The interior ministers of the federal states have put the federal government on the to-do list to deport more people in the future. This could also have consequences for people who do not have a German passport but were born and grew up here. The rapper Sugar MMFK, for example, grew up near Bonn, he and his brother speak German with a Rhineland tone. “According to paper, I’m not German, but according to my feelings I’m 100 percent,” says the musician. But a German mind alone is not enough.

Deport one, take on four new ones

The rapper is not a saint, he had already been in prison for minor crimes. Germany would probably like to deport him, but Sugar MMFK has no passport – neither German nor Angolan. That makes deportation a problem, explains Bremen’s Interior Senator Ulrich Mäurer: A charter flight for the federal police costs 20,000 euros, and if the receiving country then rejects the person because of a missing passport, for example, “we waste the money”.

And even if you can be deported, it’s often a pointless act, because “three days later there are four new ones”. For Mäurer, there is still no alternative to deporting foreign criminals: “If you overwhelm the population – and that is the case if you don’t take action against criminals – then the whole thing will tip over.”

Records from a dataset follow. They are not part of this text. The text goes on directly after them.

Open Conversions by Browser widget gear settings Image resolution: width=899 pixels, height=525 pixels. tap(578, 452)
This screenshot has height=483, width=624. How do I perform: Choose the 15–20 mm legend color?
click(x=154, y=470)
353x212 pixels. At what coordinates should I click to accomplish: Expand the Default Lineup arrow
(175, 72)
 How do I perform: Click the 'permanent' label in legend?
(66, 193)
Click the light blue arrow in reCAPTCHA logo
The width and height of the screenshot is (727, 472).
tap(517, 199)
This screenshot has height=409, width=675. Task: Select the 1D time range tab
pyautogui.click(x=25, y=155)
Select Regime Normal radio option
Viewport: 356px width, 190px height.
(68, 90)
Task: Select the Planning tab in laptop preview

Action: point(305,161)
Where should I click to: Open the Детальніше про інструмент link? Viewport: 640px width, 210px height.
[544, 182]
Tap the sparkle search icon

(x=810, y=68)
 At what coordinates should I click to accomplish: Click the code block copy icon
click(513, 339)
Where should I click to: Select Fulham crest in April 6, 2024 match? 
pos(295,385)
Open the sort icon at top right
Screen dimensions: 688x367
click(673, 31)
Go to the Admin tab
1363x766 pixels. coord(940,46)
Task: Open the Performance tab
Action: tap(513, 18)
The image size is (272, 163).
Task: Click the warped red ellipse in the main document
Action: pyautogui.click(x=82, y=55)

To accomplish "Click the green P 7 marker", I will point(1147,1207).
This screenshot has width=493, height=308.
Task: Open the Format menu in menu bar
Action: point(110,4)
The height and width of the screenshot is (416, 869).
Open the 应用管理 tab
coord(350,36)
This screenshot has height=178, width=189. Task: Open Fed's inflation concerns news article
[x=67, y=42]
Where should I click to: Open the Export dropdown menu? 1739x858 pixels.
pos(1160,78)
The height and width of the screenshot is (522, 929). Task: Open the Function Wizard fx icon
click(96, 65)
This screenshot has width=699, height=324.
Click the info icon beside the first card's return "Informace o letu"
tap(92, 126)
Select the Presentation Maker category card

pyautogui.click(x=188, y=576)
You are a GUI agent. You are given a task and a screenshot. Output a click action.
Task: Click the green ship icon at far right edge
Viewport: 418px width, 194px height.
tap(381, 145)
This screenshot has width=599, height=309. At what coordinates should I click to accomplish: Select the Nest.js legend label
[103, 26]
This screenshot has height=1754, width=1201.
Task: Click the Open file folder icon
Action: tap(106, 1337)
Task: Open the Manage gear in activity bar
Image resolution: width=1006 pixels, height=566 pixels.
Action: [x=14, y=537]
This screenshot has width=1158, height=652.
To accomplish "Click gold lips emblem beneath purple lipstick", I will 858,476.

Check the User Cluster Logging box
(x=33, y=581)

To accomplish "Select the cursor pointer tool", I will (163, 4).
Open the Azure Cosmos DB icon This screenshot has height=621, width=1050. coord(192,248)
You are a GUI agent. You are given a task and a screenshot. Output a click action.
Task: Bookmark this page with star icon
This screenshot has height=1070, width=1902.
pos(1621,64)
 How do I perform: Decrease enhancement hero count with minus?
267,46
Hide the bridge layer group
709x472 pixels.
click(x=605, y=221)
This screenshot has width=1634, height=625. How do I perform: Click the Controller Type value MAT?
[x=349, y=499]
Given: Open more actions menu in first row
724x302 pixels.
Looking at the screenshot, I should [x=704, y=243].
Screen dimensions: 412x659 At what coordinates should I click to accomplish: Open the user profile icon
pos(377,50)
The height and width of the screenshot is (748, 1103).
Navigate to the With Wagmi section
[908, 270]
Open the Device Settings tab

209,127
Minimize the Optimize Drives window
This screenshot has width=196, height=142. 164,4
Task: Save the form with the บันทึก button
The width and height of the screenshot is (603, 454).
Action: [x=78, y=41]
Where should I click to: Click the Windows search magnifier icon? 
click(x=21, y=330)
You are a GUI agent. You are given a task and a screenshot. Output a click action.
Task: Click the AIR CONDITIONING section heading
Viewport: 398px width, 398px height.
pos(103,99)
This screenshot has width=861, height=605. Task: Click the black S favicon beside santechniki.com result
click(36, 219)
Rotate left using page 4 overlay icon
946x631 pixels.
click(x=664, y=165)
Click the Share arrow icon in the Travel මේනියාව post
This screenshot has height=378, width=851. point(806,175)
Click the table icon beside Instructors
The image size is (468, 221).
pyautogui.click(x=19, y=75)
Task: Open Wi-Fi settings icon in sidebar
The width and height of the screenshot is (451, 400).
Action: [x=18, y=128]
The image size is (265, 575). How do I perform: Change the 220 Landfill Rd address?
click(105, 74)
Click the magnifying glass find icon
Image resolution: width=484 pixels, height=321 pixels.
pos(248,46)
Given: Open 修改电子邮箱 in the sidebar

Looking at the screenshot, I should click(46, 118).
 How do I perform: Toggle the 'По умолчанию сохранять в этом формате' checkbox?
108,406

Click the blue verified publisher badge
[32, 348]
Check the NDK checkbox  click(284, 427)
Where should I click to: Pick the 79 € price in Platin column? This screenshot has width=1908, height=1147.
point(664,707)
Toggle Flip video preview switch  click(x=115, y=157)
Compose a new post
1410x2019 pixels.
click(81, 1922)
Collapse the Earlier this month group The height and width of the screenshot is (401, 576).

In the report, the head of an immigration office tells how deportation works: it usually happens at night. If those affected refuse to pack their things, the officials will do it. “It always involves a lot of tension,” says the woman. Sometimes those to be deported would harm themselves, such as drinking cleaning products, to prevent their return. And sometimes the accompanying police officers are close to tears during such measures.

Successful resistance to emigration

Kürbel also shoots in the deportation prison at Munich Airport, where up to 20 people wait an average of 18 days for their flight. The manager there speaks very matter-of-factly about attempts by the deportation detainees to “prevent their fitness to travel”. Mohammed is imprisoned there. He has been in Germany for a year and a half, now speaks the language and has the prospect of a job. Because Mohammad has a degree in computer science, and people are looking for them in this country.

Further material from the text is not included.